◆ WHAT NEEDS TO BE DONE ◆
Using the line that has "VamiaGuide (581, 2168)" as the starting point, print each line to the end of the material below word for word. Add no other lines.
----------
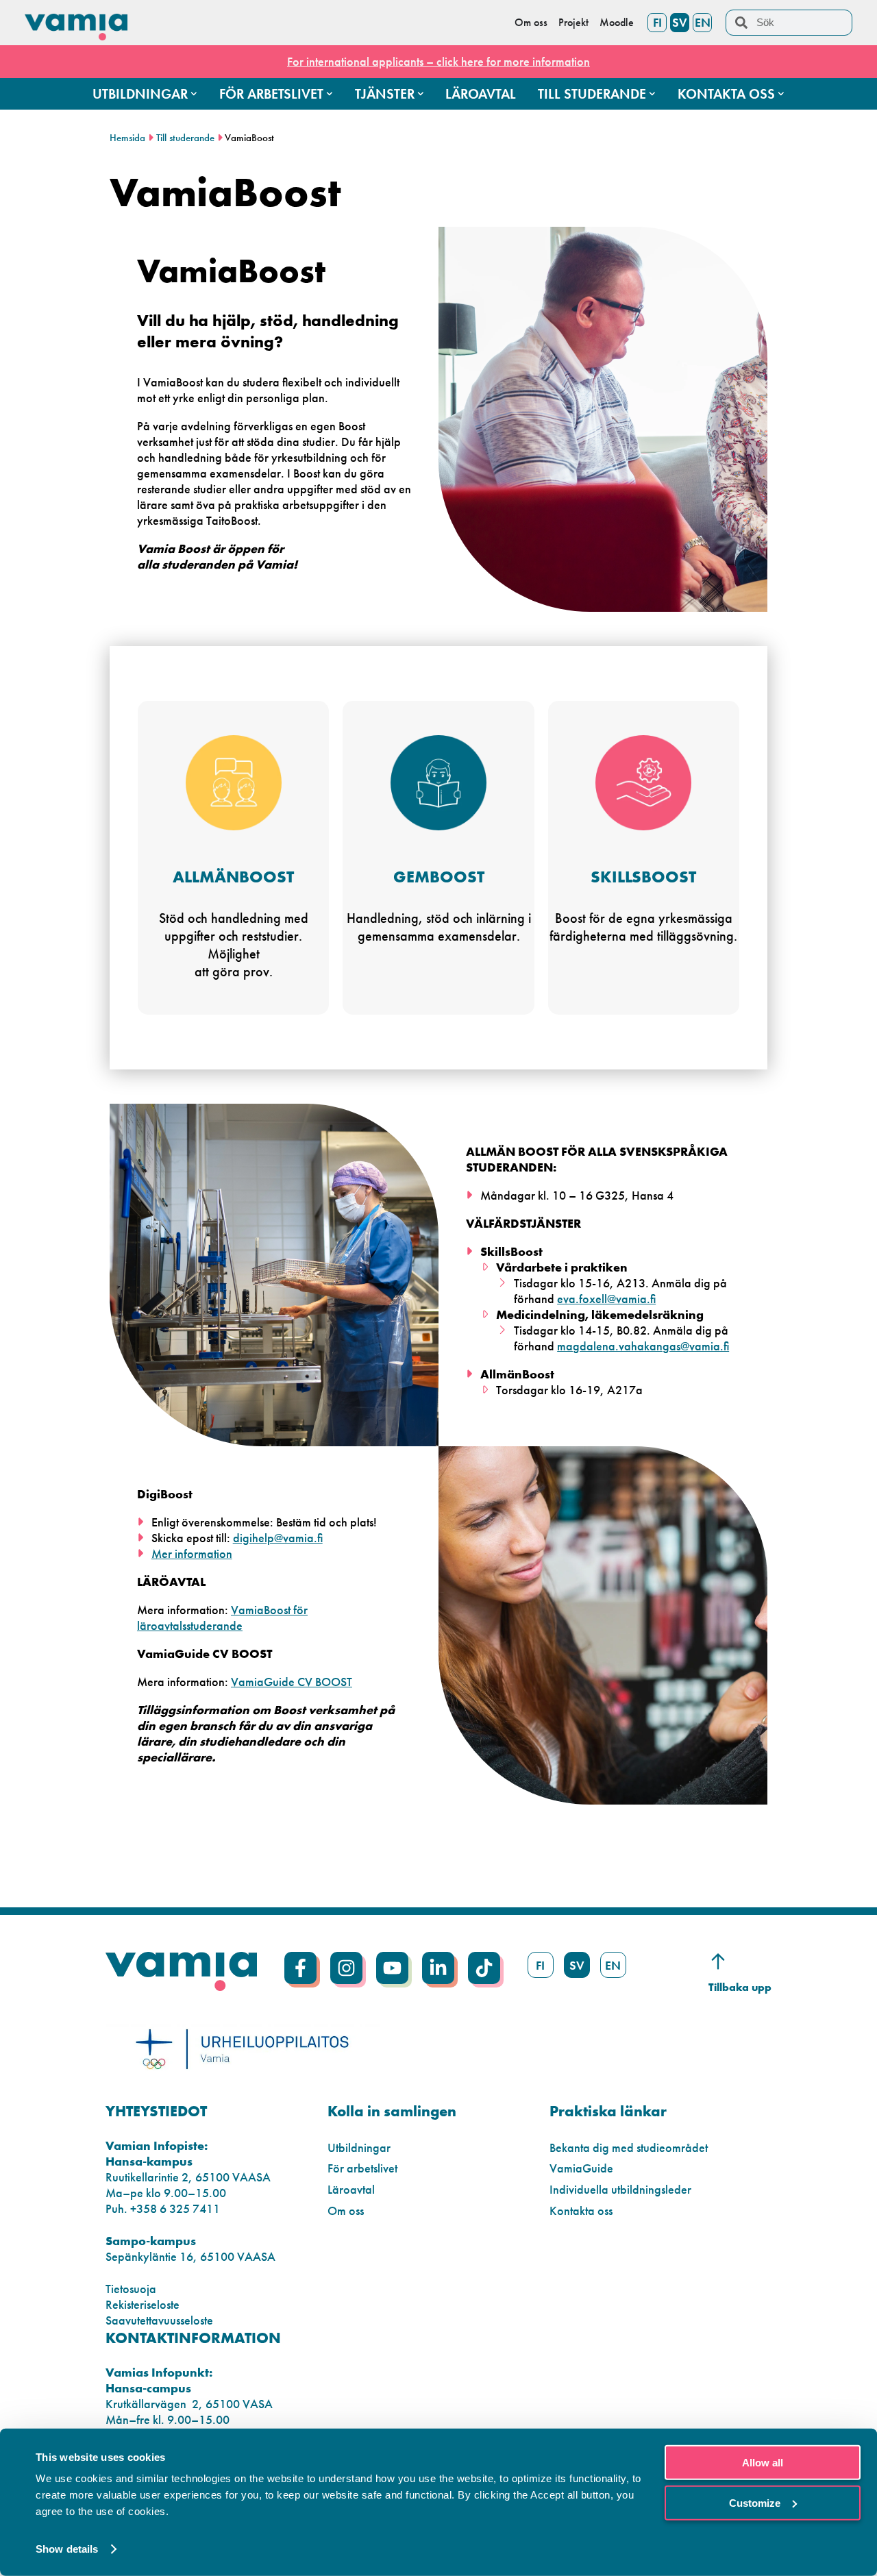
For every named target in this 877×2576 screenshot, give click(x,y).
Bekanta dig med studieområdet (628, 2147)
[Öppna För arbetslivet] (329, 94)
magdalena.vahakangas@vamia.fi (643, 1346)
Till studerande (185, 138)
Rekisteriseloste (143, 2304)
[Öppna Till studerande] (652, 94)
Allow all (762, 2462)
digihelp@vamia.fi (278, 1538)
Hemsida (127, 138)
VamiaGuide (581, 2168)
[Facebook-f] (300, 1968)
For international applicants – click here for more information (438, 61)
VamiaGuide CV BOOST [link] (291, 1681)
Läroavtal (351, 2189)
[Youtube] (392, 1968)
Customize (754, 2502)
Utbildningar (359, 2147)
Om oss (346, 2210)
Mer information (191, 1553)
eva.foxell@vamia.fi (606, 1298)
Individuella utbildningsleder (620, 2189)
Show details (67, 2549)
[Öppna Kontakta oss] (781, 94)
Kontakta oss (581, 2210)
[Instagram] (346, 1968)
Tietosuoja (131, 2288)
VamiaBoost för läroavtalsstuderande (222, 1617)
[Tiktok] (484, 1968)
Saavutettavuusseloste (159, 2320)
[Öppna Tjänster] (420, 94)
----------
◆ RESULT BELOW ◆
VamiaGuide (581, 2168)
[Facebook-f] (300, 1968)
For international applicants – click here for more information (438, 61)
VamiaGuide CV BOOST [link] (291, 1681)
Läroavtal (351, 2189)
[Youtube] (392, 1968)
Customize (754, 2502)
Utbildningar (359, 2147)
Om oss (346, 2210)
Mer information (191, 1553)
eva.foxell@vamia.fi (606, 1298)
Individuella utbildningsleder (620, 2189)
Show details (67, 2549)
[Öppna Kontakta oss] (781, 94)
Kontakta oss (581, 2210)
[Instagram] (346, 1968)
Tietosuoja (131, 2288)
VamiaBoost för läroavtalsstuderande (222, 1617)
[Tiktok] (484, 1968)
Saavutettavuusseloste (159, 2320)
[Öppna Tjänster] (420, 94)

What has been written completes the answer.